The Book of, was anciently connected with Ezra, as if it formed part of the same work (Eichhorn, Einleitung, ii. 627) (See Ezra.) From this circumstance some ancient writers were led to call this book the 2d book of Ezra, and even to regard that learned scribe as the author of it (Carpzov, Introductio, &c., p. 336). There can, however, be no reasonable doubt that it proceeded from Nehemiah, for its style and spirit, except in one portion, are wholly unlike Ezra's.

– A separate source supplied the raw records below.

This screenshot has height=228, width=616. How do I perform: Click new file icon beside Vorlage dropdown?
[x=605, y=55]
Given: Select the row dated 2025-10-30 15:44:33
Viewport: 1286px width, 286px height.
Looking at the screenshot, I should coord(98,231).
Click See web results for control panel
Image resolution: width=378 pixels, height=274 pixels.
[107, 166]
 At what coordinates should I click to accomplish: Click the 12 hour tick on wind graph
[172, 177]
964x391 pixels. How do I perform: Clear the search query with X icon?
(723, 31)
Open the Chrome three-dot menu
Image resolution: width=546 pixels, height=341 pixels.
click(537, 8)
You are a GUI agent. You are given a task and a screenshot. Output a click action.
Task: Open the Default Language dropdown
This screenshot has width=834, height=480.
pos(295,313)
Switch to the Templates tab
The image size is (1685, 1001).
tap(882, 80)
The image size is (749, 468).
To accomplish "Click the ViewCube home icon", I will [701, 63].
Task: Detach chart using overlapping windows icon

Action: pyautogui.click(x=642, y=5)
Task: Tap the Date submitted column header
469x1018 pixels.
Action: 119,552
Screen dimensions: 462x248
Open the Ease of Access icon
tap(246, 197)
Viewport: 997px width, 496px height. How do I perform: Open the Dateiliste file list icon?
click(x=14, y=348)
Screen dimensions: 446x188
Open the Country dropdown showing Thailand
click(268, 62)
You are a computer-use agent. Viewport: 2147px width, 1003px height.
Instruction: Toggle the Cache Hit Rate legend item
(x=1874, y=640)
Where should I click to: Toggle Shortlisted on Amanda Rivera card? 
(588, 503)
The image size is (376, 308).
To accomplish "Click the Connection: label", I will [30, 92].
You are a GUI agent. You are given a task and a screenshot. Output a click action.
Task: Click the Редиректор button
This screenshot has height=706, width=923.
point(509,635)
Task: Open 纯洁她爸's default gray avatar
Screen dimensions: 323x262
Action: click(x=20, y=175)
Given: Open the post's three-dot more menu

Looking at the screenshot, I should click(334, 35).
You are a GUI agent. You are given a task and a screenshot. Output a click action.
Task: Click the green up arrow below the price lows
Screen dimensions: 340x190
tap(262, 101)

The canonical character of Nehemiah's work is established by very ancient testimony. It is not expressly named, however, by Melito of Sardis (a.D. 170) in his account of the sacred writings; but this creates no difficulty, since he mentions Ezra, of which, as we have seen, Nehemiah was then considered a part. The work is properly a collection of notices of some important transactions that happened during the first year of Nehemiah's government, with a few scraps from his later history. The contents appear to be arranged in chronological order, with the exception perhaps of ch. xii. 27–43, where the account of the dedication of the wall seems out of its proper place: we might expect it rather after ch. vii. 1–4, where the completion of the wall is mentioned. While the book as a whole is considered to have come from Nehemiah, it consists in part of compilation. He doubtless wrote the greater part himself, but some portions he evidently took from other works. It is allowed by all that he is, in the strictest sense, the author of the narrative from ch. i. to ch. vii. 5 (Hävernick, Einleitung, ii. 304). The account in ch. vii. 6–73 is avowedly compiled, for he says in ver. 5, 'I found a register,' &c. This register we actually find also in Ezra ii. 1–70; hence it might be thought that our author borrowed this part from Ezra; but it is more likely, from their obvious discrepancies, that they both copied from public documents, such as "the book of the chronicles" mentioned in Neh. xii. 23, which were not themselves harmonious. The exegetical helps for the explanation of this book are chiefly Poole's Synopsis, Lond. 1669–76; Jo. Clerici, Comm. in Lib. Historicos V. T., Amst. 1708; Maurer, Comment. Crit. Grammat. in V. T., vol. i., Lips. 1833; Strigelii, Scholia in Nehem., Lips. 1575; and Rambach, Annotationes in Librum Nehemiae, Halv., 1751.